Why Romney’s so afraid of talking about what he did at Bain

So you think it's more critical to know Obama's grade in freshman English comp 30 years ago than where Mitt hid money in 2009?

I think how he played his citizenship and ethnicity for benefit could be reasonably revealed in those upper scholastic records.

It is not an unknown occurence of late in one of the same instutions.
 
So you think it's more critical to know Obama's grade in freshman English comp 30 years ago than where Mitt hid money in 2009?

I think how he played his citizenship and ethnicity for benefit could be reasonably revealed in those upper scholastic records.

It is not an unknown occurence of late in one of the same instutions.

Oh, you think he should produce his college transcript in order to prove he's American?

I'm not sure if you're emulating Trump or Sununu, but that tin foil is wearing thin.
 
Or how spectacularly the Obama administration has moved the chess pieces and made Romney's biggest perceived strength into his greatest weakness, leading the narrative completely and defining Romney before Romney had a chance to do so.

It looks like they just lucked out. I doubt they expected Team Romney would be so incompetent as to help them escalate the issue to this degree.

You would think that a guy who has been running for president for ten years would be better at this.
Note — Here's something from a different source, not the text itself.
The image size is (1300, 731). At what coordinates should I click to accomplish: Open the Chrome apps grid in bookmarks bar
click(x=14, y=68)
he wasn't actually running all these times. it was just too complicated to remove his name from the campaign merchandise.
 
Yawn.

President Romney is going to crucify the man-child Barry Hussein Sotereo (or whatever the fuck his name is) in the debates before winning the Oval Office in November's election.

Your lame-dick party's over Liberals. Your boy has trashed this country, the economy and the greatest health care system in the world - not to mention raging countless illegal wars.
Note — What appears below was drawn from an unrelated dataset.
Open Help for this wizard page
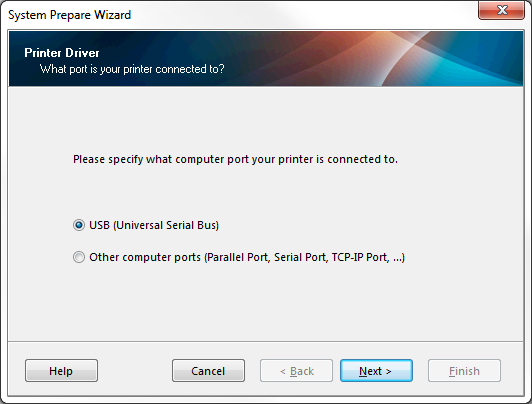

s-JOHN-ROBERTS-large300.jpg
 
Until they are released one cannot help but think there is something in those returns that would be worse for Romney than all the flack he is now getting.

Anyone think he can get away without releasing them. No one else has.

Far from being an astute business man he now appears to be more like a little boy trying to keep the candy a secret.

Or perhaps a crook trying to hide the stash.

Barry Hussein's College Transcripts, anyone?

what'r you going to do if/when he wins reelection asswipe?
 
The Pain in Bain





1. Obama is more eager to make his case about Bain than Romney is. The president is comfortable attacking the negative consequences, if not the fundamental concept of free-market capitalism: outsourcing and offshoring, shuttered factories, cheap Asian imports, declining middle-class wages. These have been familiar resonant notes for Democratic candidates for the past 25 years. Romney, on the other hand, doesn’t much want to defend creative destruction. He boasts about building Bain, but won’t discuss it in detail because it opens up a conversation about those same unattractive consequences: lost jobs, bankruptcies, private pensions dumped onto the federal government. In the case of China, Romney has tried to outhawk Obama, promising to launch what would amount to a trade war beginning his first day in office. When it comes to Detroit, Romney has backed away from his principled position that failed businesses should be allowed to fail. He’s in a corner, because he thinks it’s politically unsound to say what he really believes.




2. It’s not clear that private equity—like other forms of financial innovation—is good for America. You’d think that if private equity made businesses more efficient and valuable overall, there’d be clear evidence to support it, but there isn’t. Private equity firms earn most of their money through financial engineering. A big share of their returns comes from “tax arbitrage”—figuring out how to exploit loopholes to pay less to the government. Because interest is a deductible business expense, debt financing means they often pay little or no corporate tax. Private equity’s reliance on leverage can also magnify short-term earnings without leaving the companies they manage more valuable overall. One legal but dubious practice that private equity firms engage in is paying large “special dividends” out of borrowed money. As Jim Surowiecki of the New Yorker has written, “These dividends created no economic value—they just redistributed money from the company to the private-equity investors.” There’s some anecdotal evidence that the well-regarded Bain has been a better owner than most. But there’s no real way to evaluate that either.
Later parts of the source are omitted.